Reproduce the material below word for word, keeping every line in its original order.

------------------------

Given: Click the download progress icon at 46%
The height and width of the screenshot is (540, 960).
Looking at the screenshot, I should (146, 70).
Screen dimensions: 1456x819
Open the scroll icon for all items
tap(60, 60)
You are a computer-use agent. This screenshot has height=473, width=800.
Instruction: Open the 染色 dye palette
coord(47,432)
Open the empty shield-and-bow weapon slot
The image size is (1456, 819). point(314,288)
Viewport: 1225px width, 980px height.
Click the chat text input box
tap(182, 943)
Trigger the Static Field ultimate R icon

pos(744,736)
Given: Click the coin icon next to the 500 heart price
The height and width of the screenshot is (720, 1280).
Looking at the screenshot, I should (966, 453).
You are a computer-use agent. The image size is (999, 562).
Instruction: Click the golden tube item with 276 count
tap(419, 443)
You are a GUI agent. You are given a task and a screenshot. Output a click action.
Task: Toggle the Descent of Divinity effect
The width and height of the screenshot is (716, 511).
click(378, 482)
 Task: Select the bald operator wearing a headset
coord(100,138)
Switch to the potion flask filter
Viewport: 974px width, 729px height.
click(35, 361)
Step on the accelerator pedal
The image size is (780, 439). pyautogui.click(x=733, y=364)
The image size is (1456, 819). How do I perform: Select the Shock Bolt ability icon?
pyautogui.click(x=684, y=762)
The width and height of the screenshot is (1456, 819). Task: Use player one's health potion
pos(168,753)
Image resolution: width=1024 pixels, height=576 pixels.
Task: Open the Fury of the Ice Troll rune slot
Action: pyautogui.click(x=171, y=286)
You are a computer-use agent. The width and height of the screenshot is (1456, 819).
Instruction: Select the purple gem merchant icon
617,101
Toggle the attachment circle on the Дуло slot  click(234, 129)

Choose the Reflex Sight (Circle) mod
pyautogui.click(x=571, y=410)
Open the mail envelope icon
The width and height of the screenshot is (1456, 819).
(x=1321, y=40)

------------------------

→ Result of this task:
Given: Click the download progress icon at 46%
The height and width of the screenshot is (540, 960).
Looking at the screenshot, I should (146, 70).
Screen dimensions: 1456x819
Open the scroll icon for all items
tap(60, 60)
You are a computer-use agent. This screenshot has height=473, width=800.
Instruction: Open the 染色 dye palette
coord(47,432)
Open the empty shield-and-bow weapon slot
The image size is (1456, 819). point(314,288)
Viewport: 1225px width, 980px height.
Click the chat text input box
tap(182, 943)
Trigger the Static Field ultimate R icon

pos(744,736)
Given: Click the coin icon next to the 500 heart price
The height and width of the screenshot is (720, 1280).
Looking at the screenshot, I should (966, 453).
You are a computer-use agent. The image size is (999, 562).
Instruction: Click the golden tube item with 276 count
tap(419, 443)
You are a GUI agent. You are given a task and a screenshot. Output a click action.
Task: Toggle the Descent of Divinity effect
The width and height of the screenshot is (716, 511).
click(378, 482)
 Task: Select the bald operator wearing a headset
coord(100,138)
Switch to the potion flask filter
Viewport: 974px width, 729px height.
click(35, 361)
Step on the accelerator pedal
The image size is (780, 439). pyautogui.click(x=733, y=364)
The image size is (1456, 819). How do I perform: Select the Shock Bolt ability icon?
pyautogui.click(x=684, y=762)
The width and height of the screenshot is (1456, 819). Task: Use player one's health potion
pos(168,753)
Image resolution: width=1024 pixels, height=576 pixels.
Task: Open the Fury of the Ice Troll rune slot
Action: pyautogui.click(x=171, y=286)
You are a computer-use agent. The width and height of the screenshot is (1456, 819).
Instruction: Select the purple gem merchant icon
617,101
Toggle the attachment circle on the Дуло slot  click(234, 129)

Choose the Reflex Sight (Circle) mod
pyautogui.click(x=571, y=410)
Open the mail envelope icon
The width and height of the screenshot is (1456, 819).
(x=1321, y=40)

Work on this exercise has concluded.